Former Miss World Linor Abargil, who was stabbed, strangled and raped at knife point, poses with her 4-month-old daughter at her home in Netanya, Israel, on March 18.
When 18-year-old Israeli beauty queen Linor Abargil was crowned Miss World in 1998, the tears streaming down her cheeks appeared to be the overwhelming joy of a young woman fulfilling a dream. Few knew the painful truth behind them — that just six weeks earlier she had been raped at knife point.
Unlike
most victims of sexual assault, Abargil refused to keep quiet. She
pressed charges, spoke out publicly and testified at a trial that sent
her attacker to prison for 16 years.
Her ordeal inspired other Israeli women
to break their own silence and in the process, she became a national
symbol who helped de-stigmatize rape in the country.
Today, the 34-year-old mother of three’s
crusade against sexual violence is going global, thanks to an
international speaking tour and new documentary, “Brave Miss World,” in
which she details her ordeal and speaks to dozens of other victims, many
of whom shared their horrific tales for the first time.
“If you go through something very bad or
very hard, the only pill you can take is to tell, to take it out of
your system. Because if you don’t, it is like a tumor — it becomes
bigger and bigger until it kills you,” she said. “I feel that I have
this privilege to really help other women to open up.”
In “Brave Miss World,” director Cecilia
Peck chronicles Abargil’s journey from rape victim to outspoken lawyer
and activist and finally to wife and mother who discovered a newfound
comfort in her Jewish faith. Interviews with her parents, her husband
and even a former boyfriend shed light on how the rape altered her life
but also how her strength helped transform her into an unlikely
ambassador.
In the documentary, shot over four
years, Abargil listens to the stories of rape victims ranging from
American college students to young South African girls to Hollywood
celebrities like Fran Drescher and Joan Collins — who disclosed for the
first time that she married the man who raped her.
“There is something about Linor that
gives credibility to rape survivors. They know that they will be
believed, it helps relieve that burden of shame,” said Peck, whose
previous work includes “Shut Up and Sing,” a documentary about the U.S.
country singers the Dixie Chicks.
Peck, daughter of legendary actor
Gregory Peck, said the film’s name was a subtle allusion to Aldous
Huxley’s famous novel “Brave New World,” in which the government tried
to control even citizens’ sex lives.
According to the Rape, Abuse and Incest
National Network, America’s largest anti-sexual violence organization, 1
out of 6 American women has been the victim of rape or an attempted
rape, with 60 percent of them unreported to police. The figures are
similar in Israel and other Western nations and far higher in the
developing world.
Peck said the film’s website has become a
focal point for victims to speak out. More than 300,000 people have
already visited the site, with many writing about the abuse they
experienced. Hundreds of emails arrive each day, she said.

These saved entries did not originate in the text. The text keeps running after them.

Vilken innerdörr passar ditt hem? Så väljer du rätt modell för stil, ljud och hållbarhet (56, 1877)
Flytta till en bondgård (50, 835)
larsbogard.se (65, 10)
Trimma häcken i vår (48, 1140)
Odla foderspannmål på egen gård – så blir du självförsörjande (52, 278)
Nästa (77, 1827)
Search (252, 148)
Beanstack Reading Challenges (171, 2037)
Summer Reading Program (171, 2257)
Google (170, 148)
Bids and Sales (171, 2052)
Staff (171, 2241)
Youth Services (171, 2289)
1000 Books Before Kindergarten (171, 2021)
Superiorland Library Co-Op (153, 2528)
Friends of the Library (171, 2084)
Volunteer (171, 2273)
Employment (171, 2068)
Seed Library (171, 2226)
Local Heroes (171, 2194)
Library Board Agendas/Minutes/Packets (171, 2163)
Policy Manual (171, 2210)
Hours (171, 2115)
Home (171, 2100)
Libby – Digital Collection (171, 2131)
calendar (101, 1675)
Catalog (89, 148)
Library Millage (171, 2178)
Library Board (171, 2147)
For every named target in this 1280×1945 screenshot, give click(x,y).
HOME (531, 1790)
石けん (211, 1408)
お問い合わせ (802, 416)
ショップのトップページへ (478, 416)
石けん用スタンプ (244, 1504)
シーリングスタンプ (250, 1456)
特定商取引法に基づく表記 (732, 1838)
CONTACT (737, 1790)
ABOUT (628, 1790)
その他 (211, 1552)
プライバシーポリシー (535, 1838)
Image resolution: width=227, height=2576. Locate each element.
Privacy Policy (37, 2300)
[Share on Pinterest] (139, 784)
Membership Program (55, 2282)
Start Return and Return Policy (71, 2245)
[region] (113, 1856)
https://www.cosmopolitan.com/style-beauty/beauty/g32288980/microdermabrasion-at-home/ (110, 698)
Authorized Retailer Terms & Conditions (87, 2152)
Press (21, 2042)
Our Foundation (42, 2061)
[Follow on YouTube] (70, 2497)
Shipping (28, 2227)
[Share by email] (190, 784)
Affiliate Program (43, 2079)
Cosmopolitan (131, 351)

Abargil said she is not the type of
person to just seek “justice for myself and then walk away.” Rather, she
felt that as a public figure, she had a responsibility to break the
taboo around rape and give other women the courage to talk about it.
It was not without a personal toll. “It
was one of the hardest things I ever did in my life,” she said. “A lot
of the time I didn’t have anything to say to the things that I heard.”
Abargil’s own story was just as
horrific. She was in Milan in October 1998 auditioning for modeling jobs
when she asked Uri Shlomo Nur, an Egyptian-born Israeli who ran a
travel agency there, to arrange a flight back to Israel.
Nur told her there were no flights from
Milan to Israel and offered to drive her to Rome, where she could catch a
plane. During the ride, Nur pulled the car into a thicket, stabbed her,
strangled her and raped her at knife point. She managed to escape and
call her mother.
“Linor said to me, ‘He tricked me, he raped me, he tried to kill me,’ ” her mother tearfully recalled in the film.
She told her daughter not to shower, to
report the rape to police and give DNA evidence at a hospital. That
helped convict Nur in Israel. Still in prison, he is slated for release
this summer.
Throughout the trial, Abargil refused to
have her name concealed or her face or voice distorted in media
coverage, insisting that there was no reason to be ashamed.
Miriam Schler, the director of the Tel
Aviv rape crisis center, said Abargil gave rape a “human face” and her
trial spurred a big boost in the number of women who sought help.
“She gives women legitimacy to come
forward, to say ‘I am not crazy, it’s not my fault, if people believe
her maybe someone will believe me,’ ” Schler said.
Abargil went on to work as a model and
an actress before becoming a criminal lawyer. Newly religious, the
bikinis and low-cut gowns of her past have been replaced by more modest
outfits and a head covering befitting an Orthodox Jewish woman.
She said the “stupid crown” she won for
Miss World would have meant nothing to her were it not for the platform
it provided to speak out.
“I think I have a lot of very good
things to say to women around the world,” she said. “I realized it (the
rape) doesn’t define me, it can’t define me.”